> _Job_: Copy the items verbatim, starting at the line containing "This screenshot has height=345, width=688." and ending after the line containing "pos(798,520)".

• • • • •

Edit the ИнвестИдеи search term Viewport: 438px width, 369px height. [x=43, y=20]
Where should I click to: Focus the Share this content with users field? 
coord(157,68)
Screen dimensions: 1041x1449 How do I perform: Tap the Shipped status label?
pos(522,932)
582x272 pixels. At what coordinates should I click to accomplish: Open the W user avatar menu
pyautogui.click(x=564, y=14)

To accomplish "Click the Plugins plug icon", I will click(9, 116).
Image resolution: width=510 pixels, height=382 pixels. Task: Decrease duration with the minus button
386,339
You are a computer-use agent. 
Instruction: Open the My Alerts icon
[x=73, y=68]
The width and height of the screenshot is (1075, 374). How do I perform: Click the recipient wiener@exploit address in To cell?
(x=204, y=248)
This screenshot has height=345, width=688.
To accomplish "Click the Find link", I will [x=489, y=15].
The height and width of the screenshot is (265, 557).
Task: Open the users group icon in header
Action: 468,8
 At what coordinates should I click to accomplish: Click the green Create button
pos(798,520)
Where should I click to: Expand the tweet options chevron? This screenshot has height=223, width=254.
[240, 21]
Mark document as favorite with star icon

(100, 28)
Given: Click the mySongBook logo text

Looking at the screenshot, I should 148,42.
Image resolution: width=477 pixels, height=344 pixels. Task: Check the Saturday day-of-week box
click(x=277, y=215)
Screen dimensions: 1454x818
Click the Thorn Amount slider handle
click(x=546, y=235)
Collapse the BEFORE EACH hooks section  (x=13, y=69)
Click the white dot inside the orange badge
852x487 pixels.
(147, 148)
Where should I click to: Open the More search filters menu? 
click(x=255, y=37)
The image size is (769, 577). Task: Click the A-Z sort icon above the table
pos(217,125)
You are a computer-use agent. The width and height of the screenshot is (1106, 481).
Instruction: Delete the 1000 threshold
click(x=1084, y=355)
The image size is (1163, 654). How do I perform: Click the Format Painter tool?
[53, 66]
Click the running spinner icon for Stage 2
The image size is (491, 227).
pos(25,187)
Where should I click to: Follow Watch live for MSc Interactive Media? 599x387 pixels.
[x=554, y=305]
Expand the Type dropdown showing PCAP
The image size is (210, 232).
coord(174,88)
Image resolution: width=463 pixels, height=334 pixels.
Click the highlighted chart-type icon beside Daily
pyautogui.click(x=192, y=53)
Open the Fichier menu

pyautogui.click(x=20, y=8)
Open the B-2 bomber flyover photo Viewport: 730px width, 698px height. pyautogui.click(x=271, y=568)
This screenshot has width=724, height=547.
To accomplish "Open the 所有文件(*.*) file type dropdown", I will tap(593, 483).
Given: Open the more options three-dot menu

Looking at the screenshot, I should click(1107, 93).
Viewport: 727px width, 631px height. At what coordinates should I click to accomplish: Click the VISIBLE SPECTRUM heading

• • • • •

> _Right answer_:
This screenshot has height=345, width=688.
To accomplish "Click the Find link", I will [x=489, y=15].
The height and width of the screenshot is (265, 557).
Task: Open the users group icon in header
Action: 468,8
 At what coordinates should I click to accomplish: Click the green Create button
pos(798,520)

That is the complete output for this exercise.